Quiero decir —además de corregirme, pues a donde quería llegar no era a lo que acabo de escribir, sino a lo que sigue— que, desde hace meses, tras aceptar aquello de la fe, aunque intuía cuál era la mía, no fue sino hasta que terminé de leer Tierra de campeones, durante esos segundos en los que una novela con la fuerza de la de Zúñiga arrejunta el recuerdo de sus estremecimientos y sus asombros para cachetearte desde la forma y el fondo, en ese instante, quiero decir, en que lo evidente se mezcla con lo sugerido y acontece ese estallido silencioso que fulgura entre el lector y aquello que no podía contarse de un modo mejor, que la palabra que mi fe venía masticando —como el personaje de Beckett mastica sus piedritas— se reafirmó: narración.

Tierra de una fe

¿Se puede decir algo más de una novela? Quiero decir: ¿se puede añadir algo más a esto?: Tierra de campeones es capaz de hacerte comprender o terminar de aceptar, eso es, en realidad, terminar de aceptar de una vez por todas que la fe que necesitas ante ese agotador “para qué” y, por lo tanto, para seguir aguantando, no es otra que la convicción de que el poder del contar es único, que el saber elegir qué y cómo devolver al mundo una historia, dando con el modo que esa historia requiere, así como con las herramientas, el punto de vista y el lenguaje que necesita, es más que suficiente para aguantar todo lo demás.

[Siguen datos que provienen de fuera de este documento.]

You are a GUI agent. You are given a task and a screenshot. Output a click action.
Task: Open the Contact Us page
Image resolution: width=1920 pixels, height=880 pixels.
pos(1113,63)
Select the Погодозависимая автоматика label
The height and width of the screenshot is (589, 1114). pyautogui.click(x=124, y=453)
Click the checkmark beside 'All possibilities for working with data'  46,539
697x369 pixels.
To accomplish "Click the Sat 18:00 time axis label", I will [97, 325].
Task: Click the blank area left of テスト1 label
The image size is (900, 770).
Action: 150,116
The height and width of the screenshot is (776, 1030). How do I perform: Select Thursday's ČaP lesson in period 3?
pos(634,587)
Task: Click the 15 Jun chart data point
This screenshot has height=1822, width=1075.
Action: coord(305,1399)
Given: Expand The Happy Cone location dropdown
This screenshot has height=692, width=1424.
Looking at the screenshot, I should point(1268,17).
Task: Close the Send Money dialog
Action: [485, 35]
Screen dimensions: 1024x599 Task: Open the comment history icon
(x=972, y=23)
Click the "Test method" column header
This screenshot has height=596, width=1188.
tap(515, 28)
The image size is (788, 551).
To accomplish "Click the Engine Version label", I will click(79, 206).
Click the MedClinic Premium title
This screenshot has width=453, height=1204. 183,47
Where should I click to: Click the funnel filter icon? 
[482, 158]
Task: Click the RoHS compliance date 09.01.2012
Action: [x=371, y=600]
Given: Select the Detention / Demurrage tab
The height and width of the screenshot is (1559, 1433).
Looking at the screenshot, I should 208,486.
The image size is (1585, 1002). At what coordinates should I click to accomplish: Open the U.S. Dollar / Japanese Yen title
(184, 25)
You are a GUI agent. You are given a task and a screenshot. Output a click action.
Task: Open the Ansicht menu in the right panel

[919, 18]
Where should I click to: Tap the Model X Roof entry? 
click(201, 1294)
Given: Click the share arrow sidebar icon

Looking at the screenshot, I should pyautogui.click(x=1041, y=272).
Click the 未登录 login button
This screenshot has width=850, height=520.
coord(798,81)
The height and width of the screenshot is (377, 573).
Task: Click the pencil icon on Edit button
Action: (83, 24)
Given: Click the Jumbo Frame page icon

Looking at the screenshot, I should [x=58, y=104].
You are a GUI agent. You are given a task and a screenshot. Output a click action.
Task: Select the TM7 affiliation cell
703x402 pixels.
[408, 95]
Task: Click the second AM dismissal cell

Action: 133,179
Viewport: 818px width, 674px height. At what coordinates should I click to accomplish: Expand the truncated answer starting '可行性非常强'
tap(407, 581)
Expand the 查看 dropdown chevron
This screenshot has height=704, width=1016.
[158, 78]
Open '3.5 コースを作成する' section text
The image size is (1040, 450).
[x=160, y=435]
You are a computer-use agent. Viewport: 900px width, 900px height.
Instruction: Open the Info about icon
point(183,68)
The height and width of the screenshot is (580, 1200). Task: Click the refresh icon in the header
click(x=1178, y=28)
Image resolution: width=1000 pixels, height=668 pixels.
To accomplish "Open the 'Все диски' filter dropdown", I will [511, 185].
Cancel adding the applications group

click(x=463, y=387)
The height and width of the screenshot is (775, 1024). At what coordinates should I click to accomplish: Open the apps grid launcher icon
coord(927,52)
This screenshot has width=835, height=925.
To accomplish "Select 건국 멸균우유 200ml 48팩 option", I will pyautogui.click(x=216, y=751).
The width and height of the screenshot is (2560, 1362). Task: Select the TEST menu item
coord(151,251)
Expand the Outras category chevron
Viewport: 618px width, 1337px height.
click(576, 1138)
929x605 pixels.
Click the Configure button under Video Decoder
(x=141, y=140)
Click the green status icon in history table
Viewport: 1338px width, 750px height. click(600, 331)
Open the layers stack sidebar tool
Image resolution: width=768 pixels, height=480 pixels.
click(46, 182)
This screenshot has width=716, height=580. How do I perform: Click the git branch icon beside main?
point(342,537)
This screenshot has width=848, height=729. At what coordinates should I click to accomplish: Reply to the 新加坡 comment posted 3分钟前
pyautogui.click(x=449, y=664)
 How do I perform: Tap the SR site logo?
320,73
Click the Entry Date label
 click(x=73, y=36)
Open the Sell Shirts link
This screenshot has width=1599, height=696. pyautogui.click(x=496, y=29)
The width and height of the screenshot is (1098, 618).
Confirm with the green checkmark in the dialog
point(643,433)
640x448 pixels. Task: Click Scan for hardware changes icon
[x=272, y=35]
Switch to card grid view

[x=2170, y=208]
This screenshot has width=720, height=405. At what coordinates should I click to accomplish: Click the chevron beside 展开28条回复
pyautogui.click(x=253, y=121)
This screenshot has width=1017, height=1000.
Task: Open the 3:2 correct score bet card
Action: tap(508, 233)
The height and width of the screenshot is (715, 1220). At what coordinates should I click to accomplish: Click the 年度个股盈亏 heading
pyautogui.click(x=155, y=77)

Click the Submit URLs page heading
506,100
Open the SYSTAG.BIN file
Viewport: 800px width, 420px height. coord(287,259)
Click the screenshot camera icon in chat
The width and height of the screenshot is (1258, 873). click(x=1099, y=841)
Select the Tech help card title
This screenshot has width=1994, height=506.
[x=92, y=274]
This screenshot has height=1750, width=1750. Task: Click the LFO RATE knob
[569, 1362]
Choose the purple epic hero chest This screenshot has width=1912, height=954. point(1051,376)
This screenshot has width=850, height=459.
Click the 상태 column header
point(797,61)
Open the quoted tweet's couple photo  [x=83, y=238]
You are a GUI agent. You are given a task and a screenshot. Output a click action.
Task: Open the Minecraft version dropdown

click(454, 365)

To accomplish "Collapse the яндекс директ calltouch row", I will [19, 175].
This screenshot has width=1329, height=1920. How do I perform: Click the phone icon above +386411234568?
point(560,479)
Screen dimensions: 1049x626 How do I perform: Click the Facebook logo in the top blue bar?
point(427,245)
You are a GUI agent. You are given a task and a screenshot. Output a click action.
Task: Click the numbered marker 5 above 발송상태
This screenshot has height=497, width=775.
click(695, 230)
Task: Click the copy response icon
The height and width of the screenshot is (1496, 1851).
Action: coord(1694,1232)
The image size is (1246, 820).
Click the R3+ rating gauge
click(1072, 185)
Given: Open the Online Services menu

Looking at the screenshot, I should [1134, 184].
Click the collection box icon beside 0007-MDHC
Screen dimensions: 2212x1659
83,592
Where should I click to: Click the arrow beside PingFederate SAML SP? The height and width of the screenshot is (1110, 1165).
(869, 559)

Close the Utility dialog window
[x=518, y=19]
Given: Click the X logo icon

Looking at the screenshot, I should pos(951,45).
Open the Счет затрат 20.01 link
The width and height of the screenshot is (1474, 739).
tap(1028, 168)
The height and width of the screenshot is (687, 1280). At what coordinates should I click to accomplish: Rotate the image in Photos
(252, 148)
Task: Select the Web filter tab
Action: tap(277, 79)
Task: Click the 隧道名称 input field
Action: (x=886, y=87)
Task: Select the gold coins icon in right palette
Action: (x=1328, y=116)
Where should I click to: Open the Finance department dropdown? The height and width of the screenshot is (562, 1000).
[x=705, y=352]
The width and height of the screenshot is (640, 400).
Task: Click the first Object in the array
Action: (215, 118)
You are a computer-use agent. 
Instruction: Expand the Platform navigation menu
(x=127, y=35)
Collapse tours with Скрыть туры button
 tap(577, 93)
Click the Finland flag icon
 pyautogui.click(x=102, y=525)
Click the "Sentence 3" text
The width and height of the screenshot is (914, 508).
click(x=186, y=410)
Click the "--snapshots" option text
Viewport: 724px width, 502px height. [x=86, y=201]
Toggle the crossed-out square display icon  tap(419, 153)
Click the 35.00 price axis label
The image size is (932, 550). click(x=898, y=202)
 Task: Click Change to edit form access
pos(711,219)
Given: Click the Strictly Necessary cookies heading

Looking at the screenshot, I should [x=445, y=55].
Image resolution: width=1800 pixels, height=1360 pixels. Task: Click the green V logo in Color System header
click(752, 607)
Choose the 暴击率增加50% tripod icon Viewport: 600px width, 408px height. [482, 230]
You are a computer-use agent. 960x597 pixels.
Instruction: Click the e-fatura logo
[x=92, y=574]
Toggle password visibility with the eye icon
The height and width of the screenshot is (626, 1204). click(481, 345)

Honestamente, creo que no. Es decir, no me parece que haga falta nada más. Pero acá no solo se trata de mi fe, también se trata de que ustedes lean la novela de Zúñiga. Por eso, para terminarlos de convencer, quizá deba decir que Tierra de campeones cuenta la historia de un niño que nace en mitad del monte y que termina, contra todo pronóstico, tras aceptar que sólo puede ser bajo el agua, convirtiéndose en el mejor cazador submarinista del planeta.

Eso, claro, es lo evidente, porque lo que es menos evidente, pero también nos es contado de forma soberbia, es el quiebre de un país —el país en el que ese niño nace, crece y se vuelve hombre— en el instante en que su historia se dobla.

Antes de acabar, una cosa más: al salir de las aguas en las que el Chungungo se sumerge y ver las consecuencias del quiebre de su país —también esto me dejó la narración—, mi amuleto, del que empecé hablando acá, ya no era tal.

Y es que los siete granos que contenía mi pequeña probeta de cristal, esos que había recogido en Campo de meteoritos, Chile, perdieron todo su encanto.

Pero ¿por qué perdieron su encanto esas piedras espaciales? Para saberlo, deberán leer a Zúñiga.

Adelanto, eso sí, que esos pedazos de universo fueron tocados por la muerte.

Coordenadas

Tierra de campeones fue publicado por Literatura Random House.